Michael Wolfe, HPCWire, Compilers and More: MPI+X, here.
At ISC’14, there was intense and continuing interest in the choice of a standard approach for programming the next generation HPC systems. While not guaranteed, many of these systems are likely to be large clusters of nodes with multicore CPUs and some sort of attached accelerators. A standard programming approach is necessary to convince developers, and particularly ISVs, to start adoption now in preparation for this coming generation of systems. John Barr raised the same question in an article at Scientific Computing World from a more philosophical point of view. Here I address this question from a deeper technical perspective.
HPC programming is currently dominated by either a flat model with MPI across nodes as well as cores within a node, or a hybrid model with MPI across the nodes and OpenMP shared memory parallelism across the cores in a node. The advantage of flat MPI is a simpler programming model, only one level of parallelism and only one API. The disadvantage is it doesn’t take advantage of the shared data across the ranks on the same node, requiring message and buffer management across all ranks. MPI+OpenMP roughly inverts those advantages and disadvantages.

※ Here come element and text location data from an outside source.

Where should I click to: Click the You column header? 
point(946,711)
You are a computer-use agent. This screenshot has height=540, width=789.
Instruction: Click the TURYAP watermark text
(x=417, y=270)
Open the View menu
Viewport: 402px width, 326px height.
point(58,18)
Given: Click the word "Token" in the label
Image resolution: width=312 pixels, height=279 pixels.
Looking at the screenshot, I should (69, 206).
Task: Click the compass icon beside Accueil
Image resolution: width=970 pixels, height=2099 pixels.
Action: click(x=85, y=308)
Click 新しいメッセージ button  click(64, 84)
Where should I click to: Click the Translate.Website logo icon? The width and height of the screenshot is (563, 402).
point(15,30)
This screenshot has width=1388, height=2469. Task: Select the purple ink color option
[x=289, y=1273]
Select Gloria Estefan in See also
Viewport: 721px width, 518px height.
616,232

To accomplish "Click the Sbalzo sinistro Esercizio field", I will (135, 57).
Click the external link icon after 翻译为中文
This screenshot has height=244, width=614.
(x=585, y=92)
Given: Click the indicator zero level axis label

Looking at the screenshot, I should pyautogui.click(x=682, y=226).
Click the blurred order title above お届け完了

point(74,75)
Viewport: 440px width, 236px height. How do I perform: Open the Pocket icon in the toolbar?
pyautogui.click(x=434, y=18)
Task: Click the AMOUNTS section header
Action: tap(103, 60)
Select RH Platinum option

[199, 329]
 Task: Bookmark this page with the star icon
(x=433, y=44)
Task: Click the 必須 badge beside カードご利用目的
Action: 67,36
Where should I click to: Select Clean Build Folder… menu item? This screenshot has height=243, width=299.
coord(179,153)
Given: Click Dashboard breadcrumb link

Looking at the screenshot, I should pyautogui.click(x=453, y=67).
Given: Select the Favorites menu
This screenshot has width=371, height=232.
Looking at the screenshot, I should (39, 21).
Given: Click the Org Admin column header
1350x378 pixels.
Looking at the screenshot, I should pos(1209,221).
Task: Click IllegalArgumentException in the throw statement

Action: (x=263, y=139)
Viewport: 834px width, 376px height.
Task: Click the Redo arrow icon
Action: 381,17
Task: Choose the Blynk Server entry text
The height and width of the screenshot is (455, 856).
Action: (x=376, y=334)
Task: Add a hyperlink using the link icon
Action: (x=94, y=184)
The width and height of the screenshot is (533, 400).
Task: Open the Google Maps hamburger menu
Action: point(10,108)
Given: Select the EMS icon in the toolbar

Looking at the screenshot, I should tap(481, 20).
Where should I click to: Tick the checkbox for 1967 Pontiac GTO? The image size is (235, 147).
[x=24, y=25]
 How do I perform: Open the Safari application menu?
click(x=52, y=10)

The reason MPI and MPI+OpenMP have worked so well over the past 20 years now is that most HPC systems are roughly isomorphic, with some differences in instruction set, node topology, and performance profiles. The system is a network of nodes, the nodes have one or more processors, the processors have one or more cores. The cores on a node share virtual and physical memory, with hardware cache coherence to make shared memory programming relatively safe. There are some outliers, like the big SGI shared memory systems, which have some programming model and performance advantages for certain applications.